(Items from a dataset)
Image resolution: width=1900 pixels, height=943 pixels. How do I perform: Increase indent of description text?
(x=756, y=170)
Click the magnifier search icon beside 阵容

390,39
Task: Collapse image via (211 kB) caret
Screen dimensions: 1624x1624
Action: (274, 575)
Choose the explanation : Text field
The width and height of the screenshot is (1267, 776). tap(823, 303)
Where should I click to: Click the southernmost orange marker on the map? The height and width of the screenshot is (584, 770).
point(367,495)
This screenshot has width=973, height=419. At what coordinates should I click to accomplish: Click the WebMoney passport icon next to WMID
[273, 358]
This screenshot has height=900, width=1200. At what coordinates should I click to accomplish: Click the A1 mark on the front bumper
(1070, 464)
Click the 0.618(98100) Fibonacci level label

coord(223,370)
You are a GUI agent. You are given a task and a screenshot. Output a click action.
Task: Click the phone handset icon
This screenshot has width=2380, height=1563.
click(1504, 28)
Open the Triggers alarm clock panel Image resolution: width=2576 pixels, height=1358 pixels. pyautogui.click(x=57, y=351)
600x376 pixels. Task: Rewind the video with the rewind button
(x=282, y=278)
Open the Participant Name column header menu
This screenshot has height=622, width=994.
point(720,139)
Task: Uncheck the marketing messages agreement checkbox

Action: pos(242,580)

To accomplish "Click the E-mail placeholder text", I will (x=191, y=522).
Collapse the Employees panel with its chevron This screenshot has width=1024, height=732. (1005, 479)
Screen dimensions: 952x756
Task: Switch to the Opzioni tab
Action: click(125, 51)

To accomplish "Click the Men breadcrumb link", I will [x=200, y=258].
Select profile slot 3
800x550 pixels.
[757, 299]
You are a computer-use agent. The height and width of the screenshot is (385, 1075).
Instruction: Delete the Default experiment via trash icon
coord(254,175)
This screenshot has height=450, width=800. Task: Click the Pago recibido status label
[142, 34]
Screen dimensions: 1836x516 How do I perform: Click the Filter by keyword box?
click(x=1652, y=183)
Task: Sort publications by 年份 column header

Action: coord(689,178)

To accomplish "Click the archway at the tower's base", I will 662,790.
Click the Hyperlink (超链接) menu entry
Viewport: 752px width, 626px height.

WORK REQUIRED. Reproduce the material above with "This screenshot has" swapped for "This image has" in every line where it occurs. Change nothing else.

TASK ANSWER.
Image resolution: width=1900 pixels, height=943 pixels. How do I perform: Increase indent of description text?
(x=756, y=170)
Click the magnifier search icon beside 阵容

390,39
Task: Collapse image via (211 kB) caret
Screen dimensions: 1624x1624
Action: (274, 575)
Choose the explanation : Text field
The width and height of the screenshot is (1267, 776). tap(823, 303)
Where should I click to: Click the southernmost orange marker on the map? The height and width of the screenshot is (584, 770).
point(367,495)
This image has width=973, height=419. At what coordinates should I click to accomplish: Click the WebMoney passport icon next to WMID
[273, 358]
This image has height=900, width=1200. At what coordinates should I click to accomplish: Click the A1 mark on the front bumper
(1070, 464)
Click the 0.618(98100) Fibonacci level label

coord(223,370)
You are a GUI agent. You are given a task and a screenshot. Output a click action.
Task: Click the phone handset icon
This image has width=2380, height=1563.
click(1504, 28)
Open the Triggers alarm clock panel Image resolution: width=2576 pixels, height=1358 pixels. pyautogui.click(x=57, y=351)
600x376 pixels. Task: Rewind the video with the rewind button
(x=282, y=278)
Open the Participant Name column header menu
This image has height=622, width=994.
point(720,139)
Task: Uncheck the marketing messages agreement checkbox

Action: pos(242,580)

To accomplish "Click the E-mail placeholder text", I will (x=191, y=522).
Collapse the Employees panel with its chevron This image has width=1024, height=732. (1005, 479)
Screen dimensions: 952x756
Task: Switch to the Opzioni tab
Action: click(125, 51)

To accomplish "Click the Men breadcrumb link", I will [x=200, y=258].
Select profile slot 3
800x550 pixels.
[757, 299]
You are a computer-use agent. The height and width of the screenshot is (385, 1075).
Instruction: Delete the Default experiment via trash icon
coord(254,175)
This image has height=450, width=800. Task: Click the Pago recibido status label
[142, 34]
Screen dimensions: 1836x516 How do I perform: Click the Filter by keyword box?
click(x=1652, y=183)
Task: Sort publications by 年份 column header

Action: coord(689,178)

To accomplish "Click the archway at the tower's base", I will 662,790.
Click the Hyperlink (超链接) menu entry
Viewport: 752px width, 626px height.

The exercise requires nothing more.